Fighting global warming is like playing political Whac-a-Mole. Stop the Keystone here, whack down a new coal plant there, fight fracking everywhere. And so often, we conclude that Pogo was right – “We have met the enemy and he is us.” But if we are to keep one eye on the Gila, the other must be firmly fixed on those who continue to feed our obsession with oil and the oiligarchs and the destructive climate deniers who peddle it.
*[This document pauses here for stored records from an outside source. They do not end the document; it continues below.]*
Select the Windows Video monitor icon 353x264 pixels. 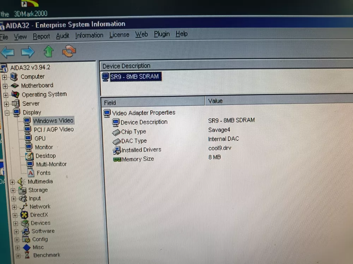click(x=28, y=120)
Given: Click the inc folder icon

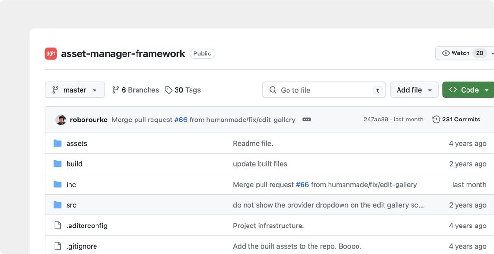Looking at the screenshot, I should coord(57,185).

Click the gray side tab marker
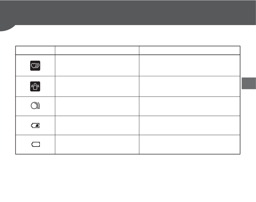(249, 83)
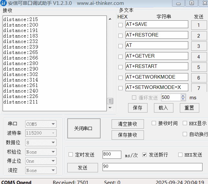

Peter Globensky is the former Chief Executive Officer and Director General of the Canadian Council of Ministers of the Environment, a Canadian inter-governmental agency promoting cooperative legislative and regulatory action on the environment. He recently completed an assignment as Chief Editor and Contributor to an Environmental Impact Assessment on the Nelson Rover in northern Manitoba. He has also served as a Senior Policy Advisor to the Prime Minister of Canada and Chief of Staff to the Minister of External Relations and International Development prior to becoming the first Director of Programs and Advocacy for the International Centre for Human Rights and Democratic Development created by the Parliament of Canada. He currently serves as a national Trustee of the Canadian Parks and Wilderness Association, is a member of Environment North and Citizens for a Sustainable Planet where he lives in Thunder Bay, Canada.